国内の航空ファンから「空の貴婦人」として愛された傑作ジェット旅客機「ダグラスDC-8」はどのように誕生したのでしょうか。当時の民間航空の王者「ダグラス社」が同機を生み出すまでを見ていきます。
JAL(日本航空)が、羽田空港の格納庫内にある同社初のジェット旅客機、ダグラスDC-8「FUJI号」の機首部分の一般公開を始めています。このDC-8、JAL初のジェット機であると同時に、ジェット旅客機の実用化を促した、世界の民間航空の歴史から見ても重要な存在です。
DC-8は1958年5月30日に初飛行。世界初のジェット旅客機であるイギリス「コメット」の初飛行から数年後、ボーイング707やコンベア880とほぼ同時期にデビューした、いわゆる第1世代のジェット旅客機として分類されます。
JALのダグラスDC-8(画像:JAL)
DC-8の本格的な開発開始は、1950年代初め。当時のダグラス社(のちにマクダネル・ダグラス社となったのち、ボーイング社に吸収合併)は、DC-4、DC-6、DC-7プロペラ機においてヒット作を次々開発し、ボーイング社、ロッキード社を上回る世界最大の旅客機メーカーとして君臨していました。
DC-8の開発は「コメット」の登場を受け、ドナルド・ダグラス社長の意向により進められました。ダグラス社をはじめ、アメリカのメーカーがジェット旅客機開発に遅れをとったのは、第二次世界大戦下の各国の方針に違いにあるといえるでしょう。
なぜイギリスの方が「ジェット旅客機開発」が先だったのか戦時下、イギリスは大戦の終了を見越して戦後に使用する旅客機の開発に関するプランを計画的に作成していたのに対し、アメリカは時間を要するジェット・エンジンの開発よりも航空機の量産体制の確保を優先させ、まずは戦争を優位に進める物量を確保しようという狙いがあったように思われます。
こうして開発が進められたDC-8ですが、当初発注はなかったそうです。やっと注文を得たのは1955年のことで、パンナムがDC-8を25機発注し、その後世界のエアラインも続々とDC-8を選択。日本航空も1956年に導入を決定しました。
DC-8は、顧客であるエアラインからの強い要望もあり、胴体幅を横に拡張して、座席が横3-2列、計5席配置から、横3-3列、計6席を標準仕様としました。胴体は客室の広さと貨物室の広さを確保すべく、円を2つ重ねた「ダブルバブル」構造を採用。こうした胴体の基本的な設計は後継機のDC-9、そしてMD-90まで引き継がれることになります。

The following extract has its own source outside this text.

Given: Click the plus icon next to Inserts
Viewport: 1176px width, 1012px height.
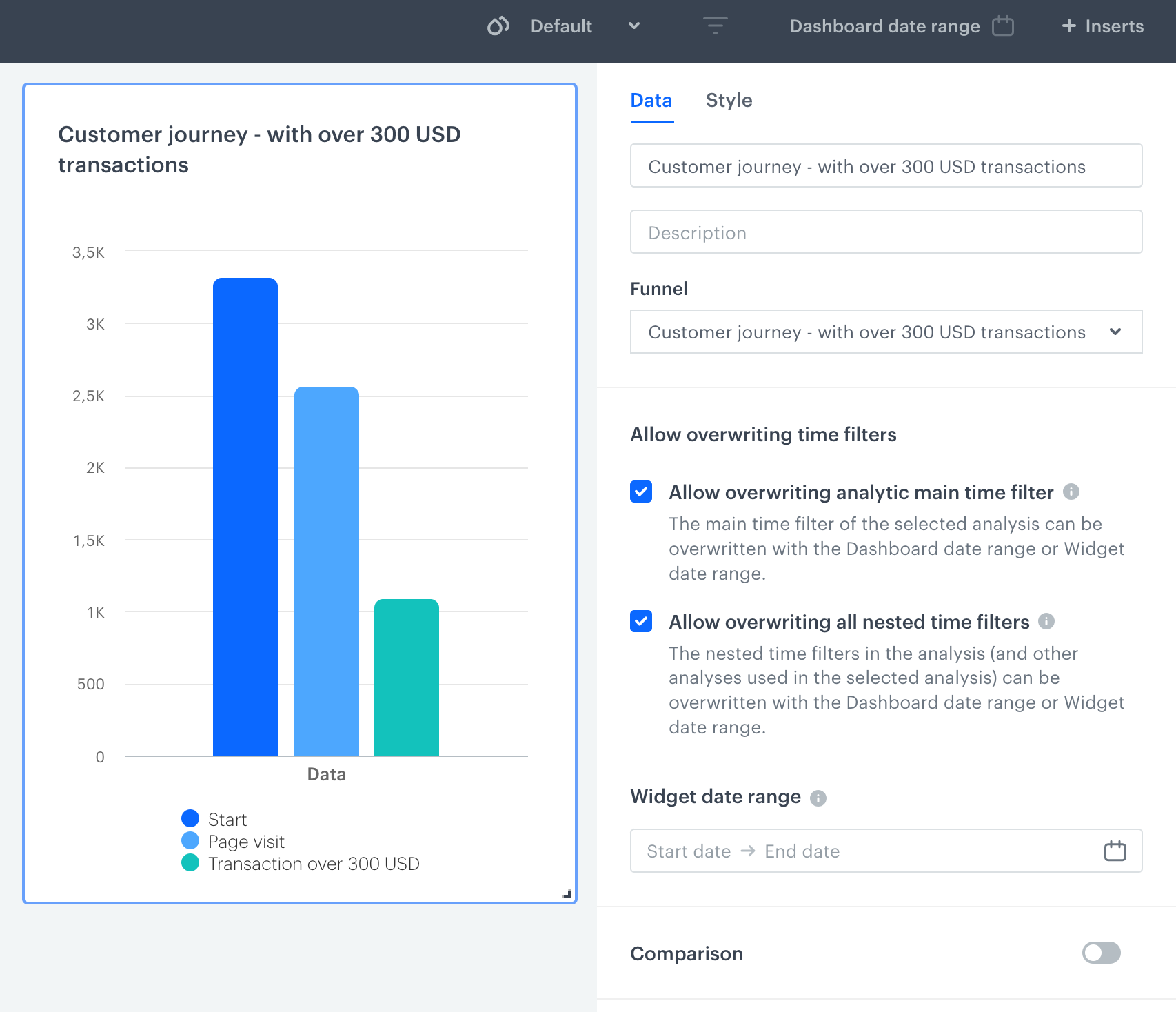Looking at the screenshot, I should [x=1068, y=26].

傑作機となったDC-8 実は「世界初」も?DC-8の試作型は「N8008D」という登録記号(自動車のナンバーに相当)を取得し、同型機製造のため新設され、その後のマクダネル・ダグラス社の主要施設となるロング・ビーチの工場で完成し、そこに設置された空港で初飛行しました。翌1959年9月18日にデルタ航空とユナイテッド航空の国内線に就航。デルタ航空は世界初のDC-8を路線に投入したエアラインと記録されています。
デビュー後のDC-8はシリーズ化が図られ、胴体の延長、初期タイプの「ターボ・ジェット・エンジン」より騒音が低く燃費効率の良い「ターボ・ファン・エンジン」などへのエンジンの更新、主翼の拡張などが実施された派生型が次々に登場。おもに長距離路線を担当する旅客機として、シリーズ累計で556機が製造されました。
翼型やエンジンと主翼の接合部分「パイロン」の設計などは現代の旅客機のスタンダードを作ったともいわれており、華やかな見た目のウラに、旅客機の名門らしい機体デザインの妙があったことも特筆すべきポイントです。

羽田空港に保管されているJALの「FUJI号」機首部分(乗りものニュース編集部撮影)。
日本国内では、1960年にJALが冒頭のFUJI号を就航させたのを皮切りに、27年間にわたり、DC-8-30、-50、-60の各シリーズで計60機を導入(リース機含む)。
ちなみに実はDC-8、「世界初の超音速ジェット旅客機」です。と言っても、「コンコルド」のように、超音速巡航ができるという機体ではありません。同型機は研究のために1961年、カナディアン・パシフィック航空に納入予定の機体を使用して、エドワーズ空軍基地から離陸。急降下中にマック(マッハ)1.012に達し、超音速飛行を果たしたと記録されています。